そういえばこの日、鶴岡市で「クラゲドリーム債」を売り出したことをうっかりしていた。私が年のせいでぼけたのではない、朝から続く来客にまぎれて忘れていたのだ。その後市の担当から電話が有って知らされたが、たった20分で売り切れたとか。
20分でと言うのは市の公式発表で、本当は15分もかからずに売り切れたらしい。荘内銀行東京支店の窓口に取材に行った東京のテレビ局が教えてくれた。「お陰で取材が出来ないでしまった。とにかくすごい事になったものだ」とびっくりしていた。
ネットのヤフーニュースでも19日、20日とトップを飾っていた。この宣伝力は大きいものが有る。日本中の誰もがネットを開けばまず目に飛び込んでくるのがこのちっぽけな水族館の話題なのだから、お金に換算したら一体いくらになるのか。大きなプレゼントを戴いたことになる。
微かな記憶をたどると、この話が持ち上がったのはほぼ1年も前の今頃ではなかったろうか。どこからともなく誰の発想ともしれず「市債を発行して新水族館の建設資金に充てるらしい」と伝わってきた。
この話を聞いた時には特別の感情は湧かなかった、建設費用については「合併特例債」を当てると聞いていたから、現場の水族館職員にとっては別次元の話だった。
その後次第に具体的になってきて議会に提案されて本決まりになり、記者発表を市長と並んで行うにつれて、これは思い違いをしていたことに気が付いた。「こう言った形の市債」は山形県内でどこの自治体も経験したことが無く、全国的に見ても随分珍しい企画らしい。
そうなると売れるか残るかはすべてが現場のこれまでの仕事ぶりが問われることになる。若し売れ残れば46年も館長であった私の経営が悪かったからで、まさに腹切りものである。早々と売れてくれれば逆に現場の仕事ぶりが高い評価を受けることになる。

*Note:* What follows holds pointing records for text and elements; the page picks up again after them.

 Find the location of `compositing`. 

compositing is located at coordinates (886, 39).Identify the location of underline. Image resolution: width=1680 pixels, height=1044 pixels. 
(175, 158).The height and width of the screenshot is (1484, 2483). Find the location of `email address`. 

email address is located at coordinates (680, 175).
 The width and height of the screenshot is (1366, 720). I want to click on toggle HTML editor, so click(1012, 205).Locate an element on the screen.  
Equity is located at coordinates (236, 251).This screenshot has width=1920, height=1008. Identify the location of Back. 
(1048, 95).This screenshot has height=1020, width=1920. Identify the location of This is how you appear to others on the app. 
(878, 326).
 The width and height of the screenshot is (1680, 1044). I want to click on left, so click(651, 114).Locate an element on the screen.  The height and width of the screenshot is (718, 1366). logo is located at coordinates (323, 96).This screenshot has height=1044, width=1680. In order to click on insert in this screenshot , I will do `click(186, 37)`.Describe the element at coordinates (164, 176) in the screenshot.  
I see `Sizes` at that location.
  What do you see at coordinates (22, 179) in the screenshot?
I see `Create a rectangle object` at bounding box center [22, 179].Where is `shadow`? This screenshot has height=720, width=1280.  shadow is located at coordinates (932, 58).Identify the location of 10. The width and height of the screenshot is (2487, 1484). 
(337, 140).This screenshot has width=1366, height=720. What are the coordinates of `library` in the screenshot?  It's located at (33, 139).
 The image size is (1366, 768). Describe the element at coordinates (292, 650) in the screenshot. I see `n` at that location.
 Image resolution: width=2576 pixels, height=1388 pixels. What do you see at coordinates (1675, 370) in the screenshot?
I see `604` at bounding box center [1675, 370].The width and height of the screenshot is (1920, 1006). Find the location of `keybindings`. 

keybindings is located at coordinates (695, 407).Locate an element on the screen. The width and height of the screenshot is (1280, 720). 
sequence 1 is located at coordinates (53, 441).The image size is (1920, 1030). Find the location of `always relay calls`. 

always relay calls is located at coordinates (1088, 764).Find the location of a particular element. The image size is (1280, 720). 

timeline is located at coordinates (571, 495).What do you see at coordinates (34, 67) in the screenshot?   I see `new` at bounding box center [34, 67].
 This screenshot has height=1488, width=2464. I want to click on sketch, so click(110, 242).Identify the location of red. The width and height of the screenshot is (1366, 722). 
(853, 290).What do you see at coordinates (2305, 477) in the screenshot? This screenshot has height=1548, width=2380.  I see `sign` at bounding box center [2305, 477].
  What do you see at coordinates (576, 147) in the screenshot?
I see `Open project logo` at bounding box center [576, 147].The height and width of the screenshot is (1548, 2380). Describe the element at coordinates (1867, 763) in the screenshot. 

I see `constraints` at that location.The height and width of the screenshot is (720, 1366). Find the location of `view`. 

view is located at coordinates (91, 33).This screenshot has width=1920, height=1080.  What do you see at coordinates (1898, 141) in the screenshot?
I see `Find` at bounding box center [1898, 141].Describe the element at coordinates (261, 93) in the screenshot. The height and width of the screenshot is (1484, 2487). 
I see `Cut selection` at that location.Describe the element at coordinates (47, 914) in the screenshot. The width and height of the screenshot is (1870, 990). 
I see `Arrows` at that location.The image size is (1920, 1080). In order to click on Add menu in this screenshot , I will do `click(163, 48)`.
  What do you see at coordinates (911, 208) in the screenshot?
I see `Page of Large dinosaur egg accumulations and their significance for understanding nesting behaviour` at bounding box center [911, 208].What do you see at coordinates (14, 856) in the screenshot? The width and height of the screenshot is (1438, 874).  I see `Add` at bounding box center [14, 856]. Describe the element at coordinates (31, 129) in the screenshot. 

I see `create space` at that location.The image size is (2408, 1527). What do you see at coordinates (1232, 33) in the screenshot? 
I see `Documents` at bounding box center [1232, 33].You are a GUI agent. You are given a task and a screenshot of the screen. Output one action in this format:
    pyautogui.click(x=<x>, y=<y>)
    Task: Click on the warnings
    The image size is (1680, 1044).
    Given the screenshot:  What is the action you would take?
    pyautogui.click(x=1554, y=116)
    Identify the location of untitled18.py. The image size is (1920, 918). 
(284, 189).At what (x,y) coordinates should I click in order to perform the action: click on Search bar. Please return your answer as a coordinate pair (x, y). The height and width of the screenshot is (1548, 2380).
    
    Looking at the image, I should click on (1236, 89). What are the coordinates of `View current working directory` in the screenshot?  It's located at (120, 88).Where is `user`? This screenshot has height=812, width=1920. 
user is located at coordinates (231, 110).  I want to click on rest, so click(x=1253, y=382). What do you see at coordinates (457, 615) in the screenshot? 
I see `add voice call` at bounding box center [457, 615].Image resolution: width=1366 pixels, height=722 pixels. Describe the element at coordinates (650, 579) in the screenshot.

思い出しては気になっていたが、こんなに早く売れ切れるとは館長である私さえ予想の外だった。20分で売り切れたと知らせてくれた財政の担当の声も上ずっていた。どなたの発想かしれないが、15分で売り切れたこの話題は日本中多くの人の関心をクラゲの水族館に集めるに十分だった。
また市民に明るさと活気を与えてくれたし、新水族館を盛り上げる手段として「市債を発行すると言う手段」は、アイデア館長を自認している私も考えが及ばない素晴らしいものだった。
多くの知人に何とか特別に100万円分を分けてくれと頼まれたが、館長である私にさえも特別の枠は無かったし、買った方の何倍何十倍の方があぶれたわけである。
今しばらくは並んだが買えないでしまったとか、地元に配慮して枠を増やせとか話題は続くと思う。これも嬉しい悲鳴の一つだろう。
その最中の昨日の午後、「みのもんたさんの番組スタッフ」と名乗る電話が有って、「市債が15分で売り切れたニュースを見た。取材に応じてくれるか?」と聞かれた。こんな有り難い申しではない、いかようにも応じますからぜひお出でください、とお願いした。
「検討してあした電話します」と言って居たが、お昼の12時になってもまだ連絡が無い。もしかしてあの電話は昨日見た夢だったのではないか・・・いやまさか。